Michael Gove did an awful lot of good for the British education system. His desire to make exams more rigorous, to arrest the race to the bottom being pursued by the exam boards and his disdain for modular educational baby food were all good things. Not only this, but the energy and conviction with which he pursued his reform agenda were deeply impressive.
So long as no one undoes his good work, within a year the scourge of L6 modules will largely be a bad memory. Pupils achieving a grade 9 in their GCSEs will have marked themselves out as seriously gifted and all British teenagers will be gainfully occupied in education at least until the age of 18. For a country trading on its status as a 'knowledge economy' with a workforce educated to match this will be a good place to be.
But Mr Gove's most eloquent detractors rightly identify a flaw in his plans. Whilst they represent excellent provision for those of an academic disposition provision remains patchy and inadequate for those turned off by traditional school work. Part of the problem has to do with the status non-academic routes into work are accorded in the national psyche.
The much-vaunted knowledge economy also needs people skilled in what used, rather pejoratively, to be called the 'trades'. We need to develop the equivalent of the German Berufsschule to train up the highly skilled tradespeople of the future. The sloppy diet of 'ed-lite' courses currently offered in many sixth form colleges won't do. People who have been failed by the system, leaving school with few or no GCSEs are being further let down by low-quality vocational training.

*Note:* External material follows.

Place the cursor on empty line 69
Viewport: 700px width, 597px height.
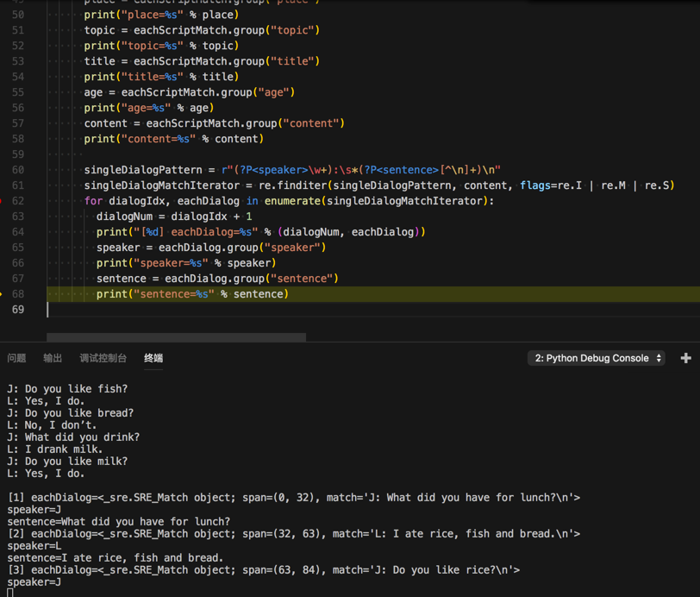(259, 310)
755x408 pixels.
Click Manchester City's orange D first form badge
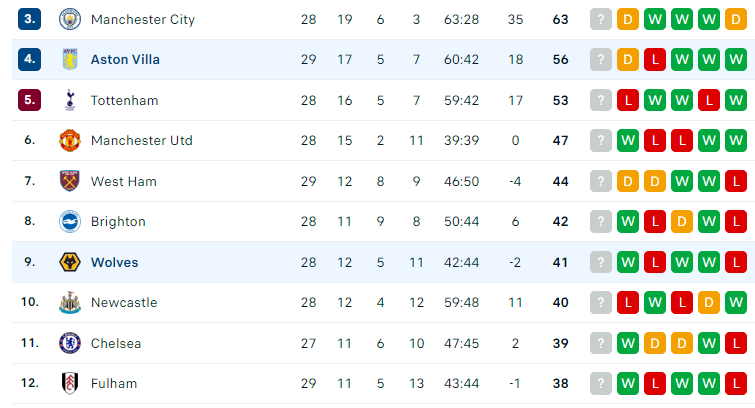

The biggest change that needs to happen though is in the minds of parents - the worst of whom, sadly, send their children to private school. There needs to be an acceptance that not every child is destined to be a high court judge, doctor or a university professor but that those don't enter the professions are equally valued by society and remunerated as such. Taking vocational training much more seriously would be a step in the right direction.